» **DESCRIPTION OF THE TASK**:
In the records below, find the line containing "Click the First-in-line", then copy that line and all lines after it, exactly, omitting every picture.

_____

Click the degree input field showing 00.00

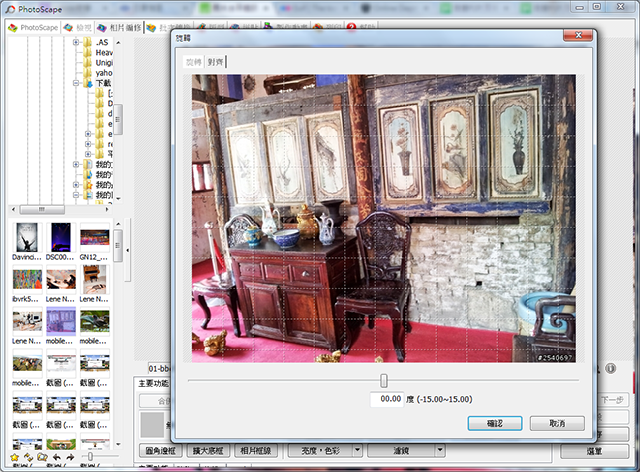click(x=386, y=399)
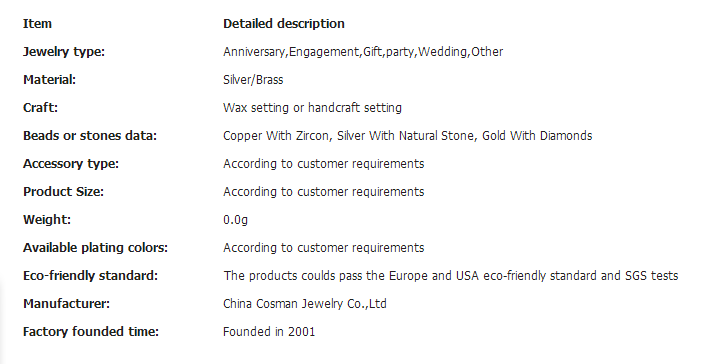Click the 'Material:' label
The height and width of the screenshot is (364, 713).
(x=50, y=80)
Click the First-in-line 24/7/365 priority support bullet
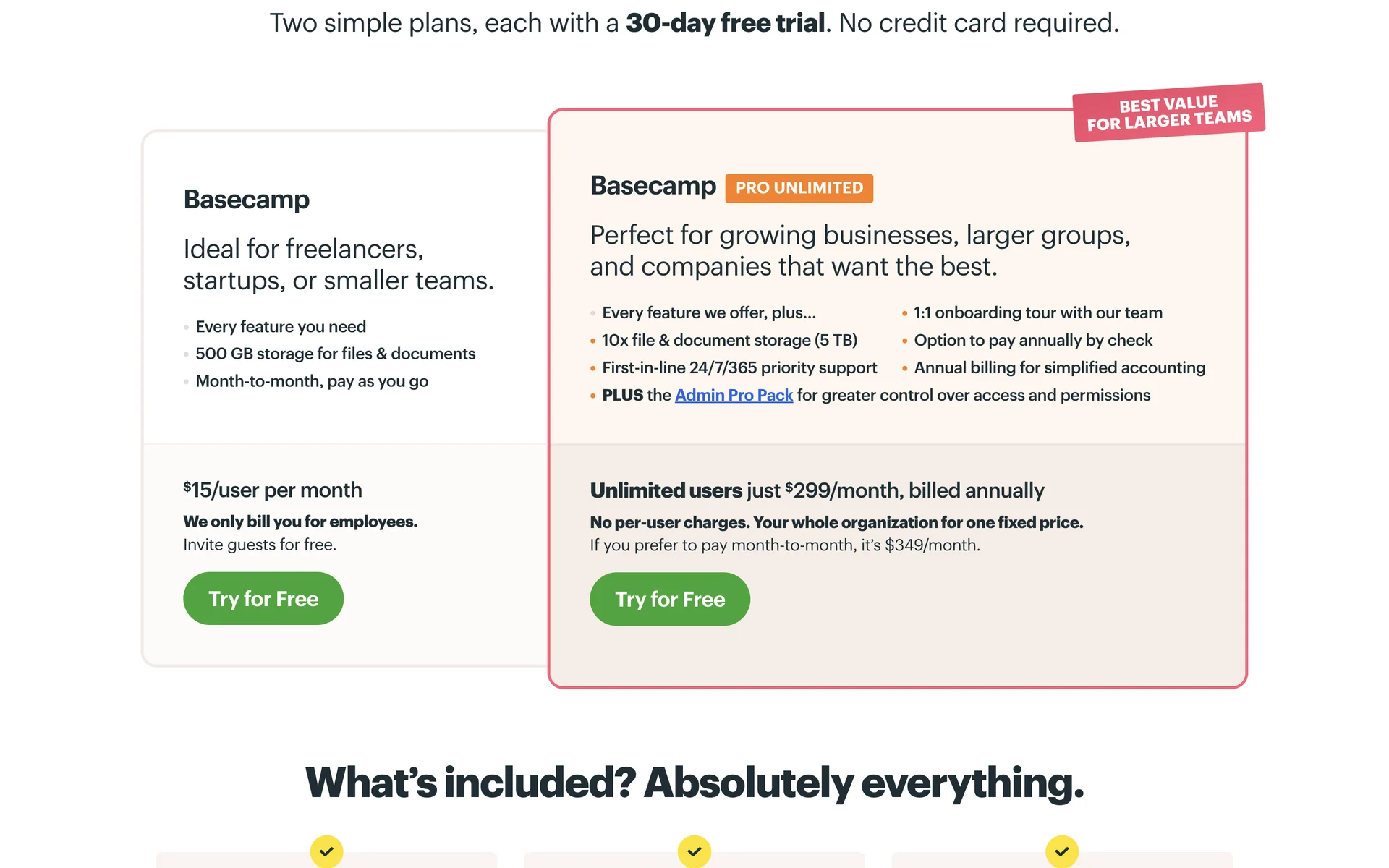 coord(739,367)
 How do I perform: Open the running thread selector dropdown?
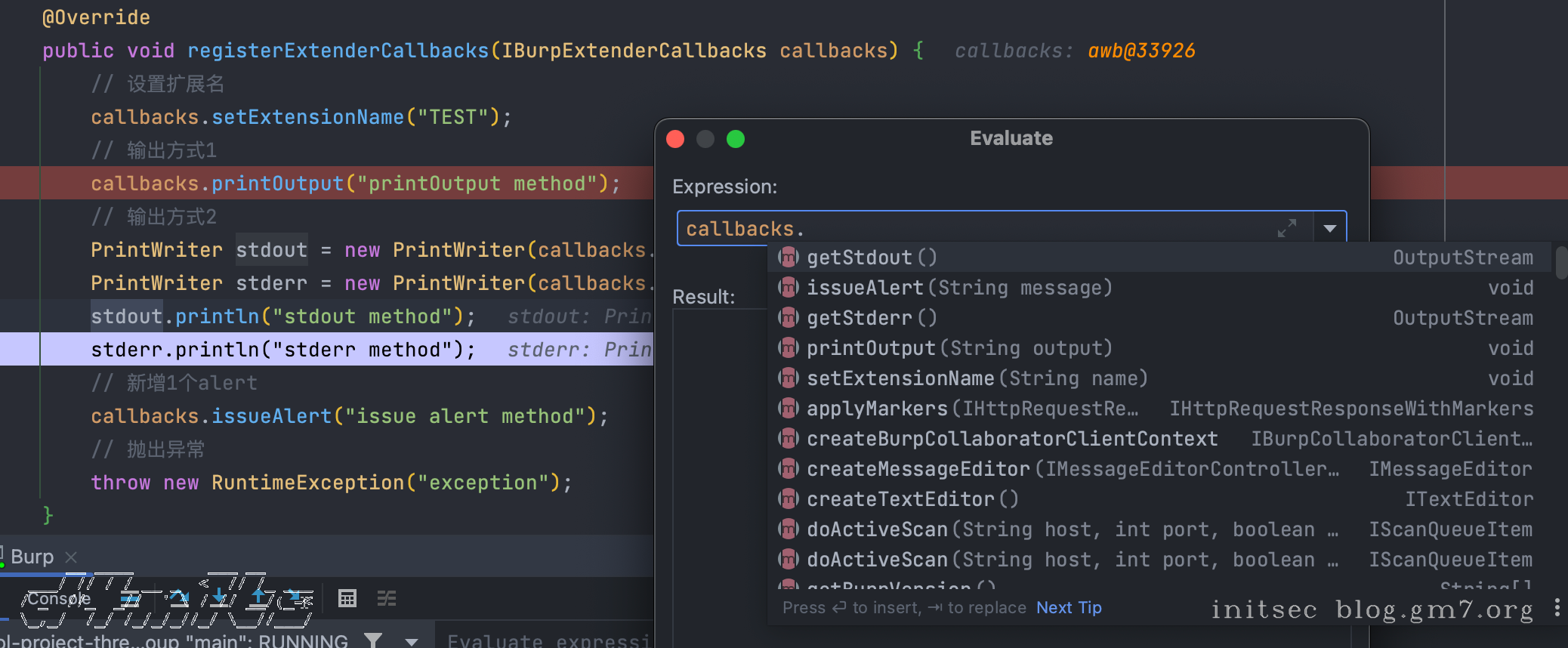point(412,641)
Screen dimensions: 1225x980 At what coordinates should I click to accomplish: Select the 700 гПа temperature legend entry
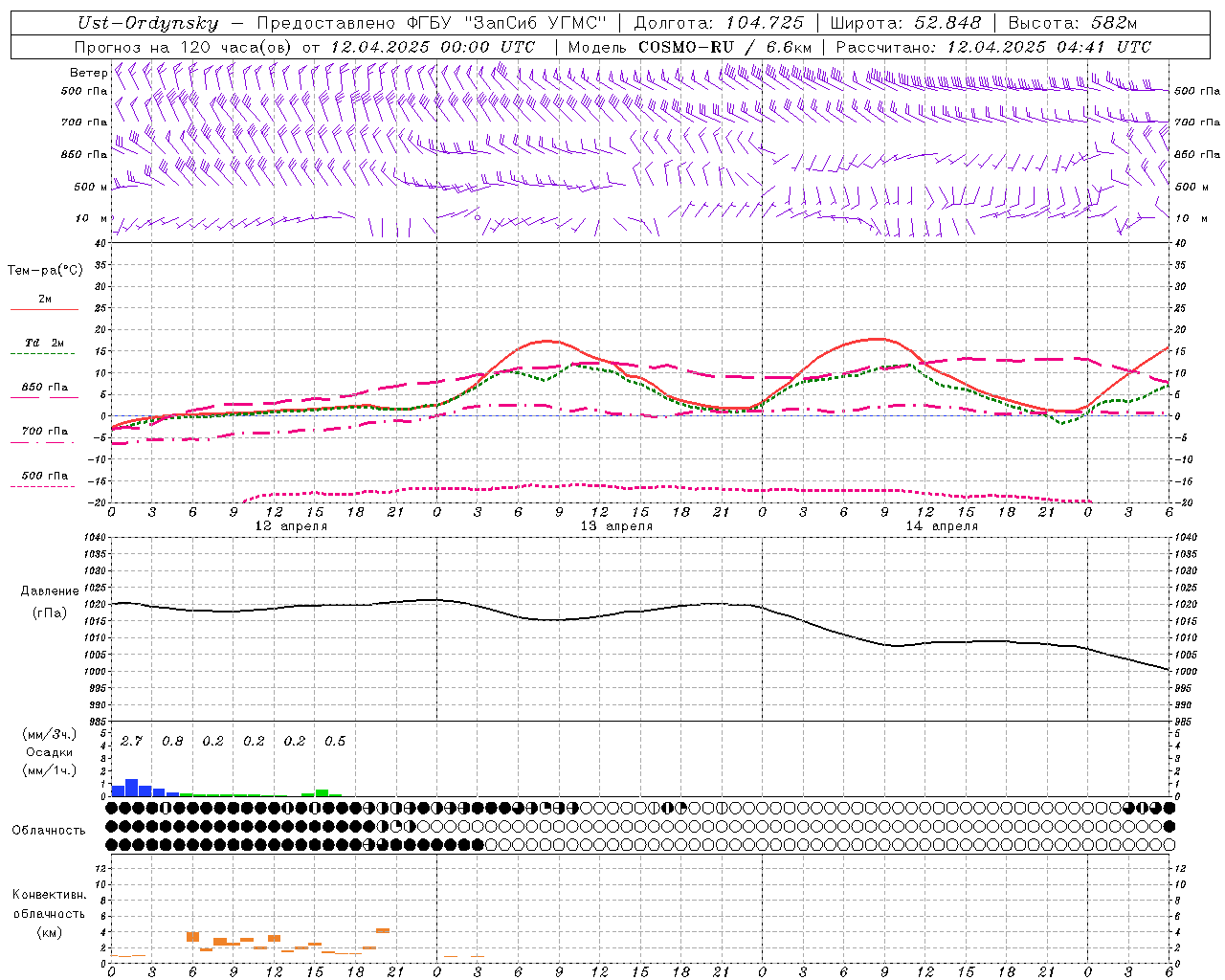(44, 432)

_____

» **RESULT FOR THIS EXERCISE**:
Click the First-in-line 24/7/365 priority support bullet
 coord(739,367)
 How do I perform: Open the running thread selector dropdown?
point(412,641)
Screen dimensions: 1225x980 At what coordinates should I click to accomplish: Select the 700 гПа temperature legend entry
(44, 432)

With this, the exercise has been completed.